Searchable abstracts of presentations at key conferences in endocrinology
Endocrine Abstracts (2016) 41 EP534 | DOI: 10.1530/endoabs.41.EP534

ECE2016 Eposter Presentations Diabetes complications (55 abstracts)

Lipemic diabetic ketoacidosis as a presentation of type 1 diabetes mellitus

Amudha Doraiswamy & Adelyn Henry


Hospital Melaka, Melaka, Malaysia.


Introduction: Diabetic ketoacidosis (DKA) is a complication of insulin deficiency and can rarely be associated with diabetic lipemia, which is a life threatening condition.

Case report: We report a 20-year-old male, who visited emergency department with a short history of abdominal pain and vomiting. Clinically he was alert, had kussmaul’s breathing, and was found to be hyperglycaemic, with metabolic acidosis and ketonemia (RBS 18, Ph 7.18 HCO3 8.4). His venous blood appeared grossly lipemic (Triglyceride 35 mmol/l). Amylase was normal. His DKA was treated in accordance with the British Joint society of Diabetes guidelines. The initial management dilemma we faced were laboratory interference due to hyperlipidaemia that lead to a delay in resolution of DKA. His diabetes autoantibodies were detected, however, Lipoprotein lipase genetic testing was not done as it is not available in our region. His lipids normalised on follow up.

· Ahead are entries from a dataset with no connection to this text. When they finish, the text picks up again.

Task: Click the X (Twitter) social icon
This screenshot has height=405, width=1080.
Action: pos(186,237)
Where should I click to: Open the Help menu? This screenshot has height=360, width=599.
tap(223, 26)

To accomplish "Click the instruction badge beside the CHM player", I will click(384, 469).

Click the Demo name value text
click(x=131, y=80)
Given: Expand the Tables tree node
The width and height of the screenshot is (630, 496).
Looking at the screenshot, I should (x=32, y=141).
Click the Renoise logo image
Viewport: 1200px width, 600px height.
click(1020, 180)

Discussion: In DKA, insulin deficiency activates lipolysis in the adipose tissue releasing free fatty acids, which accelerates formation of VLDL, together with reduced lipoprotein lipase activity results in hypertriglyceridemia. Evaluation of electrolytes are pivotal in the management of DKA due to the rapid infusion of insulin and fluids. As seen in our case, lipemic samples cause analytical errors and pose challenges to fluid management and electrolyte replacement in the management of DKA, due to the difficulties in analysis, especially those without ultracentrifuges. In such circumstances, emphasis should be placed on clinical evaluation followed by hydration and insulin administration which assists in the resolution of DKA and eventually lipemia. If available, the use of high speed micro centrifuges showed effectivity in reducing lipid levels provided a suitable alternative to ultra-centrifuges.

Conclusion: Severe hyperlipidaemia causing lipemic serum in patients with DKA is rare phenomenon, and clinicians should consider devastating consequences such as acute pancreatitis or lipemic retinalis, thus prompt insulin administration is pivotal.